Anche per Alessandro Ferrari, segretario generale di Assiterminal, la vita al tempo del Coronavirus rimane dilatata in una sorta di limbo, tra l’emergenza quotidiana, con i terminal e le attività che tra mille difficoltà continuano ad alimentare il sistema Paese, e la necessità di guardare tra le nebbie del prossimo futuro, quando bisognerà intervenire per superare i danni di una marea (sotto forma di recessione economica) i cui danni non sono ancora pienamente quantificabili.

Come stanno andando i traffici nei terminal italiani?
La dimensione esatta del momento che viviamo è dato dal settore dei passeggeri: completamente fermo. E non mi riferisco solo alle crociere, sospese dalle compagnie. L’attività dei traghetti procede a singhiozzo, con volumi ridotti. La maggior parte del personale è in cassa integrazione, i conti economici peggiorano, non si può nè programmare né pianificare, nemmeno nel breve termine.

Per le merci?
Cominciamo a registrare una sostenuta contrazione dei traffici, in relazione temporale con la chiusura dell’apparato produttivo cinese. Detto questo, i nostri porti sono aperti e i terminal continuano ad operare con elementi di forte stress a causa della dilatazione dei tempi. Quando arriva la merce è inevitabile la formazione di congestione a causa delle procedure inusuali dettate per garantire la massima sicurezza per i lavoratori. Questo ovviamente si ripercuote sui tempi di consegna e sull’andamento in generale della nostra economia.

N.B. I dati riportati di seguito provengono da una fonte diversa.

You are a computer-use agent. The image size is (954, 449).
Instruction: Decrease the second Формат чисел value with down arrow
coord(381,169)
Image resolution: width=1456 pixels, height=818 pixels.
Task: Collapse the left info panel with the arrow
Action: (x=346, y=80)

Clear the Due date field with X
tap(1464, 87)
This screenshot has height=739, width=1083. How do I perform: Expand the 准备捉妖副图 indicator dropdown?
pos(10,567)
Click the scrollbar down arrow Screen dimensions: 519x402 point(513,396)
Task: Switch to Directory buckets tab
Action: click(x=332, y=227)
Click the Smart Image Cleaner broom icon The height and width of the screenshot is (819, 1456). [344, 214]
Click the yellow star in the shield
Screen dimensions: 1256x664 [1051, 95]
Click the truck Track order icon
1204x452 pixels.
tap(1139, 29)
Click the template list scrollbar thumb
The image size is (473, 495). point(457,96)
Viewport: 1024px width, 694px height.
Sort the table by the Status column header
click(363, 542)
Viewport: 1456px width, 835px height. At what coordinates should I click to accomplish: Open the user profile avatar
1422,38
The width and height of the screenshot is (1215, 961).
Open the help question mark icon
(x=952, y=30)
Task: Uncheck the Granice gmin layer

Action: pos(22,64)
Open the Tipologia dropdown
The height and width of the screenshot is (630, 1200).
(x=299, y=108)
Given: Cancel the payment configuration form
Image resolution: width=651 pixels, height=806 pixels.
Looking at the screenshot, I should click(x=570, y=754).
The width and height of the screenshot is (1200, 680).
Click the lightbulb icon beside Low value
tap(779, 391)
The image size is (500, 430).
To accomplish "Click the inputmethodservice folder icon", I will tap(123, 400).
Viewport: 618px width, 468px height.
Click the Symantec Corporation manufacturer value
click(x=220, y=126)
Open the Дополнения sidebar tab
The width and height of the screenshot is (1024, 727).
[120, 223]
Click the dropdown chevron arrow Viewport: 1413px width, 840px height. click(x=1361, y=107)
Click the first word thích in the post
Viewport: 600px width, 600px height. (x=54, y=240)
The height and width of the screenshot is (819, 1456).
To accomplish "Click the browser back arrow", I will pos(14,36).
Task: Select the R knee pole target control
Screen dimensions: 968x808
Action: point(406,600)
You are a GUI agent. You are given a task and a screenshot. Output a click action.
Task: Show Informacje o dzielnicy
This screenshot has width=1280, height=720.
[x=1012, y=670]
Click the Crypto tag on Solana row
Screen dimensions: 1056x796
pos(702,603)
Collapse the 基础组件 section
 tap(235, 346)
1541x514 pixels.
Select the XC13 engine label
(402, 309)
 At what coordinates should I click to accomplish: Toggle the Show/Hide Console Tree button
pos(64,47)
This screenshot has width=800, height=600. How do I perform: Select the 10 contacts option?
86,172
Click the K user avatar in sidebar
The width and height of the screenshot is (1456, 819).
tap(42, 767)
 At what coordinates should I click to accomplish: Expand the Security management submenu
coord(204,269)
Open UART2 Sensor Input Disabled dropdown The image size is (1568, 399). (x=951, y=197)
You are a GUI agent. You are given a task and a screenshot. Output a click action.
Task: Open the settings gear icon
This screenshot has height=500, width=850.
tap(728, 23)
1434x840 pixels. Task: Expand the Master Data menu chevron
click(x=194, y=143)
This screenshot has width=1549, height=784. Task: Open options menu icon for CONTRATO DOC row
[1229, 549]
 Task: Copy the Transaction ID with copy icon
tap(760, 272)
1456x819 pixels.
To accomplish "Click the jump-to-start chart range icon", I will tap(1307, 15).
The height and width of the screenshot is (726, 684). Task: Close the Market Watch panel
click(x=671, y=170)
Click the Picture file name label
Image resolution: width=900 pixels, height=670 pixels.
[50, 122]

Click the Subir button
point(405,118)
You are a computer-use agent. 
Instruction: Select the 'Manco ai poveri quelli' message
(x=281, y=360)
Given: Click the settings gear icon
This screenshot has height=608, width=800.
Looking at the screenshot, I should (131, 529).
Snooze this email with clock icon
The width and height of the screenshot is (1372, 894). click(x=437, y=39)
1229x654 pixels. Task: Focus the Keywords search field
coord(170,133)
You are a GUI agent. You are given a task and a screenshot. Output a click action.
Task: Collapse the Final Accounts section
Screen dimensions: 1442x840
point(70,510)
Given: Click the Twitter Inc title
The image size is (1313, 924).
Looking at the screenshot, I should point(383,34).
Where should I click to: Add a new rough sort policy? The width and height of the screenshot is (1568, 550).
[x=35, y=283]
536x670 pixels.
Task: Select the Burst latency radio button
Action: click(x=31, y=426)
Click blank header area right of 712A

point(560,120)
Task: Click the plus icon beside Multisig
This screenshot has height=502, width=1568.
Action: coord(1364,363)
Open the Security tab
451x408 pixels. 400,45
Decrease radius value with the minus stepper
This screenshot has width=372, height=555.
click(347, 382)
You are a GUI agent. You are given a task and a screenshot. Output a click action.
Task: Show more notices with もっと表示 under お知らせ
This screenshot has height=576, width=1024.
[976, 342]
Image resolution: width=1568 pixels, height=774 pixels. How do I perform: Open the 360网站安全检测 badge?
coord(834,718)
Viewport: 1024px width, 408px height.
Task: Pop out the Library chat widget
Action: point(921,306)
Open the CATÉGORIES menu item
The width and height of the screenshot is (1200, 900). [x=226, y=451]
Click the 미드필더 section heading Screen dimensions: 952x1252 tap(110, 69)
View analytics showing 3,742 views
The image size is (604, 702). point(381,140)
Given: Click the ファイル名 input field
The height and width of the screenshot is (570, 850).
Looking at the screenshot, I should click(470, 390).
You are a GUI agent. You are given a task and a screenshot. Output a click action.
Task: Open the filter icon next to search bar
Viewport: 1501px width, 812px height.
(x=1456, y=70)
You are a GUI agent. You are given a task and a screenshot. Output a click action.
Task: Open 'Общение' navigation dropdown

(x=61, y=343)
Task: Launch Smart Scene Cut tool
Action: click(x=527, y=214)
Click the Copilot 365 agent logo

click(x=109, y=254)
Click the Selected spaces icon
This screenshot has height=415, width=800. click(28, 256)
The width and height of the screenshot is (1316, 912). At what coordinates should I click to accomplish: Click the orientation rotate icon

La risposta del sistema alle esigenza di sicurezza?
La crisi pandemica è arrivata assolutamente inaspettata ed è per questo che, a partire dalle regioni, fino alle AdSP, ognuno ha preso le sue misure senza un preciso piano di coordinamento. Sotto questo aspetto trovo personalmente lodevole l’impostazione del protocollo presentato a metà mese da Confindustria per definire linee guida specifiche per il settore. E’ uno sforzo del mondo produttivo per trovare insieme alle rappresentanze dei lavoratori un minimo comun denominatore nelle risposte. A questo principio è ispirata la nostra interlocuzione con il MIT per arrivare ad un protocollo omogeneo per tutto il settore: il sistema portuale non può adottare misure di sicurezza differenti su un tema così importante.  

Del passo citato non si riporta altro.